Hunter’s debut novel tracks the experiences of her family members during the Holocaust.
Sol and Nechuma Kurc, wealthy, cultured Jews in Radom, Poland, are successful shop owners; they and their grown children live a comfortable lifestyle. But that lifestyle is no protection against the onslaught of the Holocaust, which eventually scatters the members of the Kurc family among several continents. Genek, the oldest son, is exiled with his wife to a Siberian gulag. Halina, youngest of all the children, works to protect her family alongside her resistance-fighter husband. Addy, middle child, a composer and engineer before the war breaks out, leaves Europe on one of the last passenger ships, ending up thousands of miles away. Then, too, there are Mila and Felicia, Jakob and Bella, each with their own share of struggles—pain endured, horrors witnessed. Hunter conducted extensive research after learning that her grandfather (Addy in the book) survived the Holocaust.

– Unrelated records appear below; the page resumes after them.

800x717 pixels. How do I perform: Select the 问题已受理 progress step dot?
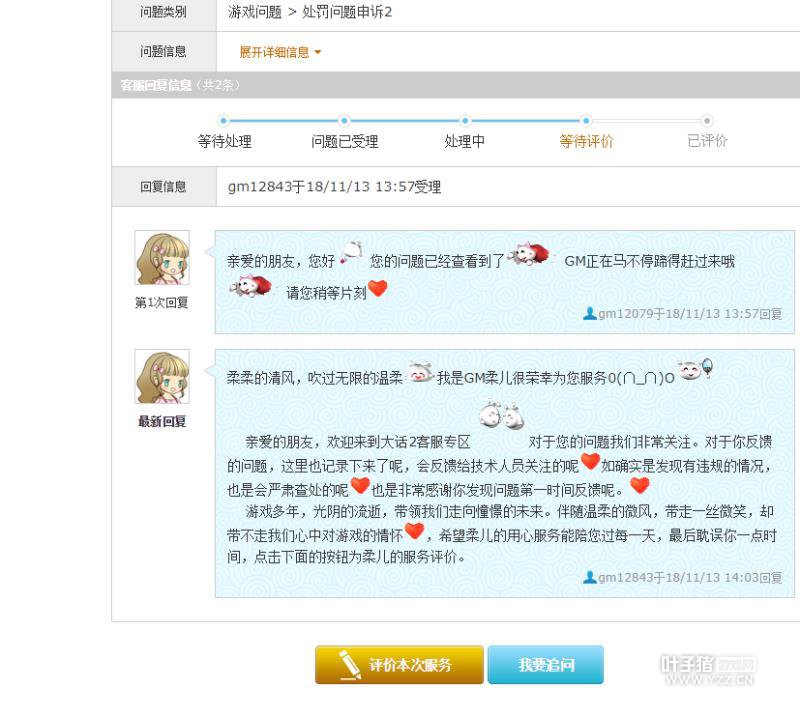(344, 121)
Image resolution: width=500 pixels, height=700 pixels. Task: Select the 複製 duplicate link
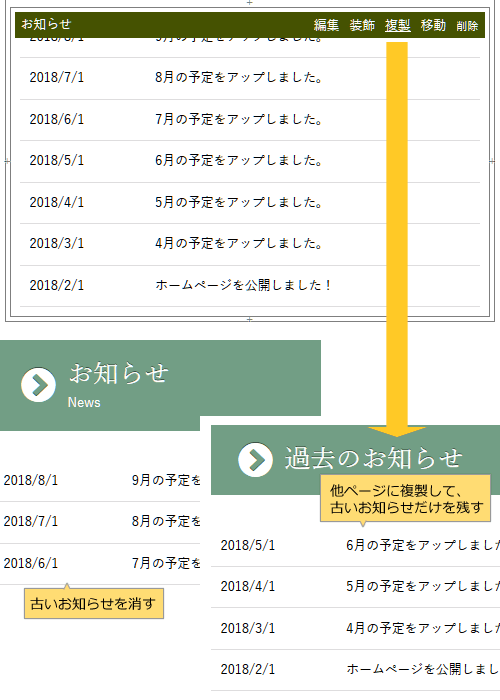[x=397, y=25]
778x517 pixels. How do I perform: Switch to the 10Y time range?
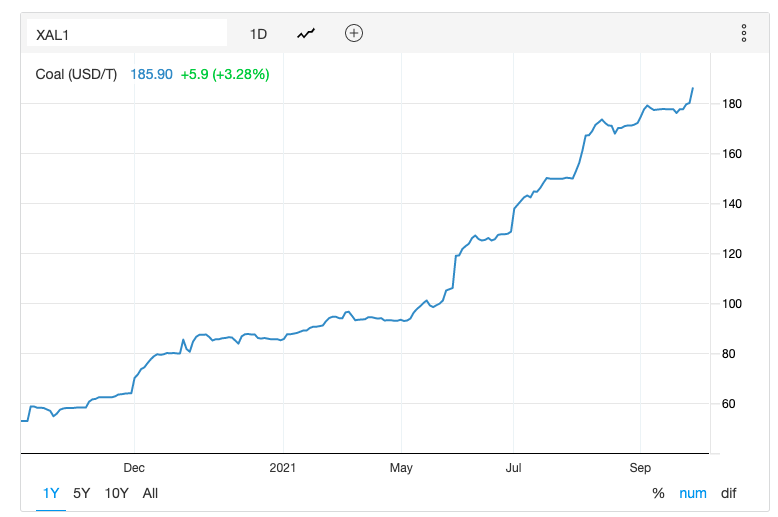click(116, 493)
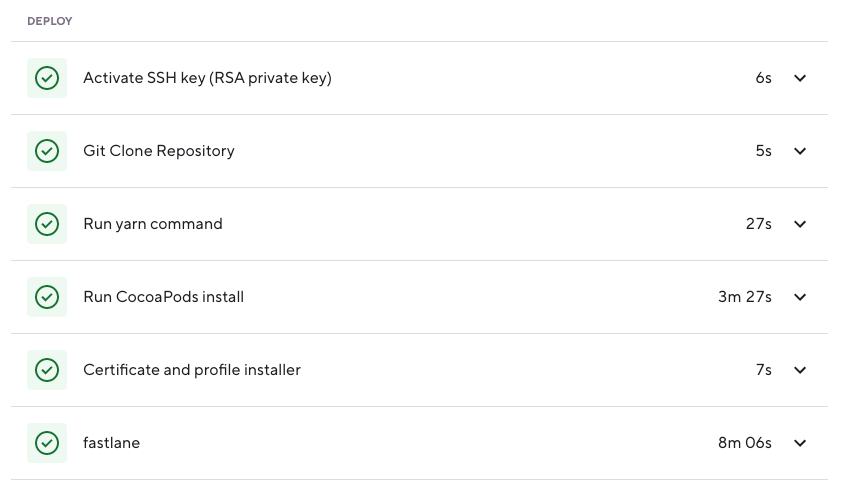This screenshot has width=845, height=495.
Task: Click success checkmark icon for Certificate and profile installer
Action: (47, 370)
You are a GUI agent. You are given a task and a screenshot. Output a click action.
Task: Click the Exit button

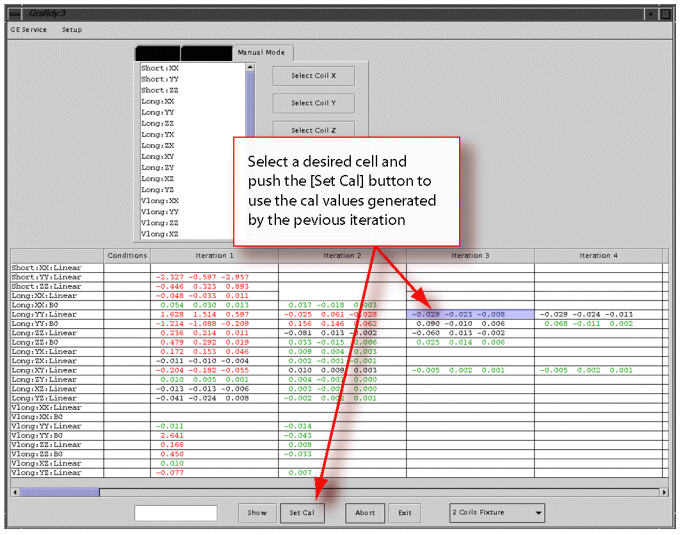pos(405,513)
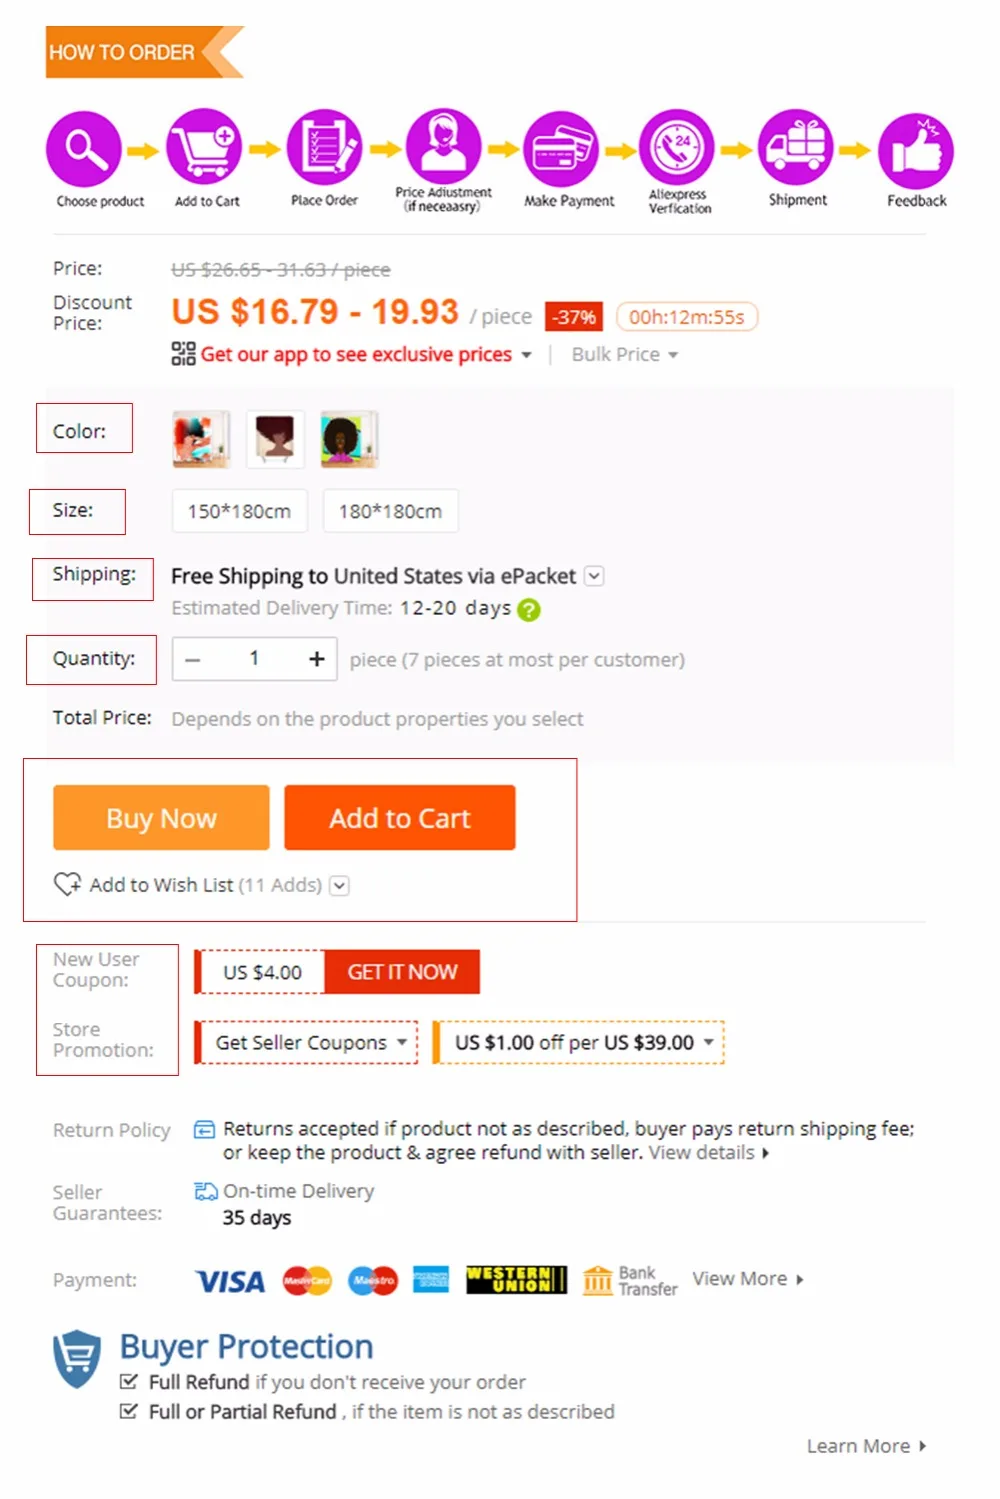This screenshot has height=1499, width=1000.
Task: Click the Shipment truck icon
Action: click(795, 148)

The research shows: her novel is thorough and precise in its details. It’s less precise in its language, however, which frequently relies on cliché. “You’ll get only one shot at this,” Halina thinks, enacting a plan to save her husband. “Don’t botch it.” Later, Genek, confronting a routine bit of paperwork, must decide whether or not to hide his Jewishness. “That form is a deal breaker,” he tells himself. “It’s life and death.” And: “They are low, it seems, on good fortune. And something tells him they’ll need it.” Worse than these stale phrases, though, are the moments when Hunter’s writing is entirely inadequate for the subject matter at hand. Genek, describing the gulag, calls the nearest town “a total shitscape.” This is a low point for Hunter’s writing; elsewhere in the novel, it’s stronger. Still, the characters remain flat and unknowable, while the novel itself is predictable. At this point, more than half a century’s worth of fiction and film has been inspired by the Holocaust—a weighty and imposing tradition. Hunter, it seems, hasn’t been able to break free from her dependence on it.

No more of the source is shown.